Alternatively, the organization might check credit at a consolidated group level (that is, combining different legal entities). The customer could place two orders in the same day that do not individually exceed their credit limit but do so when combined. As the data warehouse has only the data from the last day, these orders are allowed to go through. With near real-time data, the second order would be blocked because the first order would have been factored into the credit limit. The company could save a significant amount of money in the event of non-payment.
A second scenario involves the organization that operates around the clock. This might be a global organization with a single data warehouse or a business that, by its nature, is 24x7. For these companies, it is unacceptable to have a data warehouse performing a large batch load overnight, especially if this disrupts reports. There are no off-peak hours, and everyone expects the latest information all the time.
For companies like this, SAP NetWeaver BI provides RDA, which allows DataStore objects (DSOs) to have up-to-the-minute information. Users no longer need to deal with the traditional limitations of data warehousing.
The Performance Issue
DSOs are the only data targets that you can use for RDA, but they are not suitable for outputs requiring high performance. DSOs are useful for operational, detailed reporting on a small subset of data. Performance issues arise because DSOs are not well suited to multi-dimensional analysis.

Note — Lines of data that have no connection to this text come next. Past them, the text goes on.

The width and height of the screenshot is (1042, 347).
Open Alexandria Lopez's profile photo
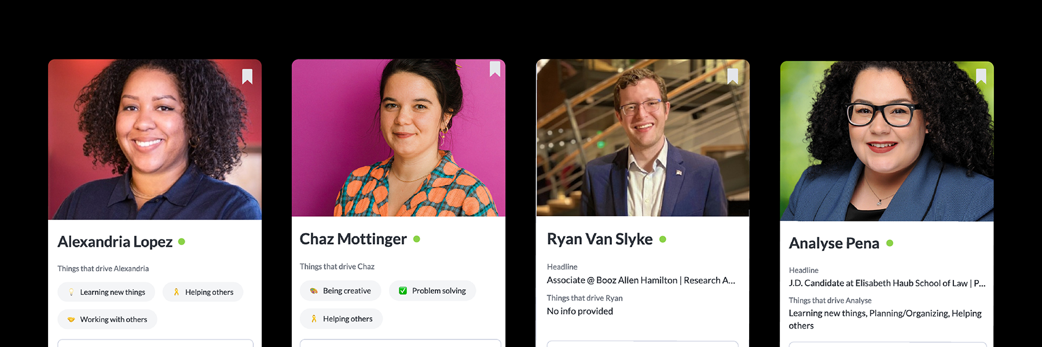point(155,139)
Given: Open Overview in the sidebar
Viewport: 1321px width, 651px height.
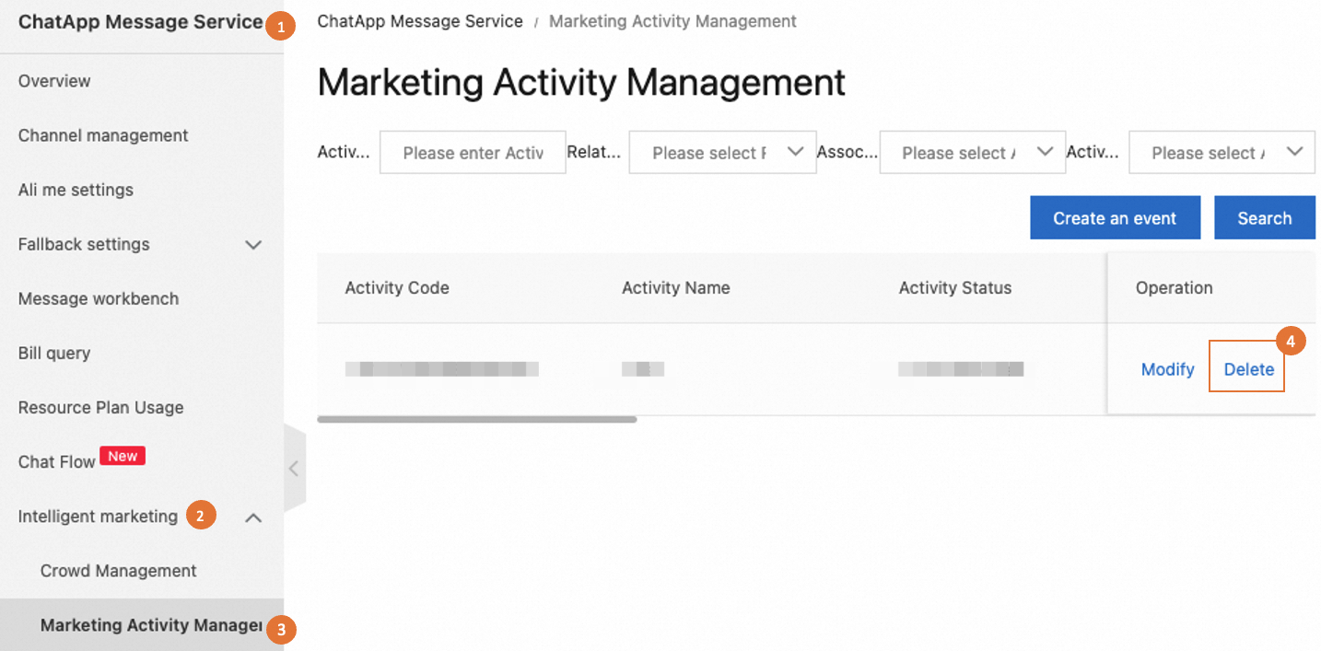Looking at the screenshot, I should coord(54,81).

The best InfoProvider for high-performance analysis is the InfoCube (which can perform ever better with SAP NetWeaver BI Accelerator). Unfortunately, in the current release of SAP NetWeaver BI, RDA is restricted to DSOs, and SAP NetWeaver BI Accelerator is restricted to InfoCubes. Therefore, it is not possible to use RDA with InfoCubes (and thus, SAP NetWeaver BI Accelerator). This prevents you from delivering the kind of high performance that users can now expect from SAP NetWeaver BI when dealing with near real-time data.
However, help is at hand. You can combine a DSO for RDA and an InfoCube by a union operation using a MultiProvider. If you store the majority of the data in the InfoCube and only the latest data in the DSO, you can deliver high performance while still keeping the data up-to-date. This technique effectively allows near real-time data for InfoCubes (for improved performance), which is not normally possible. This article shows you how to achieve this goal.
A Simple Start
The obvious starting point is one DSO, one InfoCube, and one MultiProvider. I assume you are familiar with creating all these objects, as much has been written on the topic. In addition, I assume that you understand how to set up a DSO for RDA, as I will be looking at what happens after this point.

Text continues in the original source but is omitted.